EXERCISE BRIEF
Filter these records by the string "will", copying each line that holds it.
=== LISTED RECORDS ===
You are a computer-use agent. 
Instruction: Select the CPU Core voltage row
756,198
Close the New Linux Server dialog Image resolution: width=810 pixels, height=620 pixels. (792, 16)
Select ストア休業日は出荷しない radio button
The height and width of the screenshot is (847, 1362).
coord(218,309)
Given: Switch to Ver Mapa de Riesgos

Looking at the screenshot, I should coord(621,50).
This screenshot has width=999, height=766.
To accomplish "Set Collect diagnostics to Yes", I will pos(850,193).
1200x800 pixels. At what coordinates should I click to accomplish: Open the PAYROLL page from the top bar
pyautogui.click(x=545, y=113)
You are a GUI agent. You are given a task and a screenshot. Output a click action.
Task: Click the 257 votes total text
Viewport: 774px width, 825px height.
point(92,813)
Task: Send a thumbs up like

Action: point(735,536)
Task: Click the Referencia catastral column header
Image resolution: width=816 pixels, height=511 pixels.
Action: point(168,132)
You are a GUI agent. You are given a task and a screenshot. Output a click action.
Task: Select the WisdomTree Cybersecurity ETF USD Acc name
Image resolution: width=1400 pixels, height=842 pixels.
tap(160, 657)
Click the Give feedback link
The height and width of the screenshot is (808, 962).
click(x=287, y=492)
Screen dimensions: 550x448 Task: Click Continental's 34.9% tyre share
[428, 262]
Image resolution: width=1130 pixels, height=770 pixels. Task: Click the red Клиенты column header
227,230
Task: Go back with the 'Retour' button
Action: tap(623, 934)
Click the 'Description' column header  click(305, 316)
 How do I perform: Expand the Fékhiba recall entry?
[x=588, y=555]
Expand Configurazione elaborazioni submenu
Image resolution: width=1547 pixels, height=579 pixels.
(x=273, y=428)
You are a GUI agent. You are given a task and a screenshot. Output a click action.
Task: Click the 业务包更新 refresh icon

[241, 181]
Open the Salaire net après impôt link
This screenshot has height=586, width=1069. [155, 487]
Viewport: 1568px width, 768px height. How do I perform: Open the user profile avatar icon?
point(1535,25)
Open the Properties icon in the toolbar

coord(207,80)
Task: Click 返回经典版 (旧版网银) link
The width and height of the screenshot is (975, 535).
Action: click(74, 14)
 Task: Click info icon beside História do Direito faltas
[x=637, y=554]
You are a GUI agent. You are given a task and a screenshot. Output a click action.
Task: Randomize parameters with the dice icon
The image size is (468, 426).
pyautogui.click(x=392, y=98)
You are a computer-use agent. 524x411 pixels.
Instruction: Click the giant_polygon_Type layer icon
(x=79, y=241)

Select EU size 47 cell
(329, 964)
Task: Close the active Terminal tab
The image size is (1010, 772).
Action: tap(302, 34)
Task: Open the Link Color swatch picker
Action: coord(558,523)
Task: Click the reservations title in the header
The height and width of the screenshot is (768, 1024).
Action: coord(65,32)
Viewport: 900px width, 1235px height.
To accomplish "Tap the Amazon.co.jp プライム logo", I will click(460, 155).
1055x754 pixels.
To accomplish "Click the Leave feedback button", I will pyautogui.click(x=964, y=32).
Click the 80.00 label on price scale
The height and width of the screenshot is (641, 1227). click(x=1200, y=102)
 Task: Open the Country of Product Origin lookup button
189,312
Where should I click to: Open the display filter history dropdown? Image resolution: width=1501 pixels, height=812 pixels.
===
RESULT BELOW
To accomplish "Set Collect diagnostics to Yes", I will pos(850,193).
To accomplish "Tap the Amazon.co.jp プライム logo", I will click(460, 155).
To accomplish "Click the Leave feedback button", I will pyautogui.click(x=964, y=32).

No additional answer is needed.